Race had read a Time magazine story titled "How to Live with Just 100 Things." The 100 Thing Challenge is the brainchild of another man who wanted to unclutter his life.
In November that man began trying to live one year with just 100 personal items. His possessions now include nine button-down shirts, one tie, two pairs of jeans, one pen, one sweater, one suit, one pair of brown shoes and one computer. Among the items he has discarded is a pair of black shoes, Crocs, a yoga mat and nose hair trimmers.
The idea intrigued Race. "I felt like I was drowning in material things," he said. A numerologist might know why when Race counted he had 40 pairs of jeans, 40 pairs of shoes and 40 sweaters. Race didn't.
This also was a chance to do something good for the environment, he reasoned. On Jan. 1 he began giving away things he didn't need.
Race gave his parents his big flat-screen TV. He wouldn't need it in the 24-foot travel trailer they gave him to live in.

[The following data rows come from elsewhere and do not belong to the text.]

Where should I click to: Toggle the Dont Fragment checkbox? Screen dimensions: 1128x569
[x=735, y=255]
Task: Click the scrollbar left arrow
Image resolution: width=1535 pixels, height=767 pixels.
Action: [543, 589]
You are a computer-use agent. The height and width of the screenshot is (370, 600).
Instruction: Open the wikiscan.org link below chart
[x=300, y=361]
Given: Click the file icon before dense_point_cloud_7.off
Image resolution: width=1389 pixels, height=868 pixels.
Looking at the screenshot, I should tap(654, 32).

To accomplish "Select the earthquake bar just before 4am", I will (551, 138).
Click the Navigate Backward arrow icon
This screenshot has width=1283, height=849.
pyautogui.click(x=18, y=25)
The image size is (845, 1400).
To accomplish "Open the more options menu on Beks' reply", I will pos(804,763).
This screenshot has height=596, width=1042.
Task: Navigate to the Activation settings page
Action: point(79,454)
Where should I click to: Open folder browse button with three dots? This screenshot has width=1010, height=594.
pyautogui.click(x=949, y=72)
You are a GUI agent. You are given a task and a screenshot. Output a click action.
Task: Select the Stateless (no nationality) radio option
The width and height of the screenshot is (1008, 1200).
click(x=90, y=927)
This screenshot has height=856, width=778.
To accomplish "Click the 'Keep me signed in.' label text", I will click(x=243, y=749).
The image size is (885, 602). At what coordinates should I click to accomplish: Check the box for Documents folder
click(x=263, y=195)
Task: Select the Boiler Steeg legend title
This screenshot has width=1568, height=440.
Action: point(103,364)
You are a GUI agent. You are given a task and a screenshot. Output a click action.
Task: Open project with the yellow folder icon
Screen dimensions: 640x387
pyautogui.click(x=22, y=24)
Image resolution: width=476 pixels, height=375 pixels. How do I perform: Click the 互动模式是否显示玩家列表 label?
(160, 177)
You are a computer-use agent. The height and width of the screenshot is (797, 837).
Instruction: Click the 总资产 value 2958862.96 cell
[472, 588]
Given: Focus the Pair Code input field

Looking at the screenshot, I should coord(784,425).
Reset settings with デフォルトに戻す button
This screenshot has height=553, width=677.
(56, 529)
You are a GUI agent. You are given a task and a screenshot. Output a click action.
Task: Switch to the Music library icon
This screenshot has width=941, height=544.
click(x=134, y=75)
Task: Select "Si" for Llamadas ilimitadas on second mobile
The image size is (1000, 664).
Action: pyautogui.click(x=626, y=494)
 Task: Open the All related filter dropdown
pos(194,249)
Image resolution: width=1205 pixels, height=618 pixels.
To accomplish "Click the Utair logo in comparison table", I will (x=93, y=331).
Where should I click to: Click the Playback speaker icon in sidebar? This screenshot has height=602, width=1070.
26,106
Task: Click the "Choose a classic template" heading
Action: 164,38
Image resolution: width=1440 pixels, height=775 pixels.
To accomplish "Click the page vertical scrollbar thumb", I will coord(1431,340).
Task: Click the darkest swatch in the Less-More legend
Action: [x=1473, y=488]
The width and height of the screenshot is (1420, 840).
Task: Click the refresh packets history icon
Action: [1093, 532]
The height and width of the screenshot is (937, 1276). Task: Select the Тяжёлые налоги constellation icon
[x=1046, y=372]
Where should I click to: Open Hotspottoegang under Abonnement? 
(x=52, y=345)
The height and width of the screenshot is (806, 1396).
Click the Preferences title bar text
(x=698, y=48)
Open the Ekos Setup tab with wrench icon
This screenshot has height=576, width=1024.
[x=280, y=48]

That's right, Race moved to an RV park where he pays a much smaller flat fee that covers utilities, cable TV and Wi-Fi.
He gave away his mobile home and lots of books, though more than 500 are still stored beneath his bed. Many of those who have taken this challenge realize that reducing their belongings to 100 categories of things is more reasonable than 100 things.
Race now makes do with fewer than 10 pairs of jeans, a saucepan, a soup pan and a crock pot. He cooks on an electric grill and kept only the soup spoons and a salad fork from his silverware.
He once had many sets of sheets. He figures two sets are all he can use.
Hardest to part with was the retro furniture he had collected in weekly forays to antique stores and flea markets. He thought his retro furniture made him who he is. "I felt like I was losing my identity," he said.
The question of why we collect clutter probably has to be answered before anything can be done about it. Much of it seems to be emotional and sentimental. Getting rid of perfectly good but long-outgrown jeans may be difficult but they belonged to a person we no longer are, in most ways for the better.
Race is still Race, but he likes the way having fewer things makes him feel. He feels as if he is having a smaller imprint on the planet. And it has relieved him of the pressure of too many things, he said.
"I feel like a big burden has been lifted off me."
Love, Sam
Sam, Blackwell is a former reporter for the Southeast Missourian.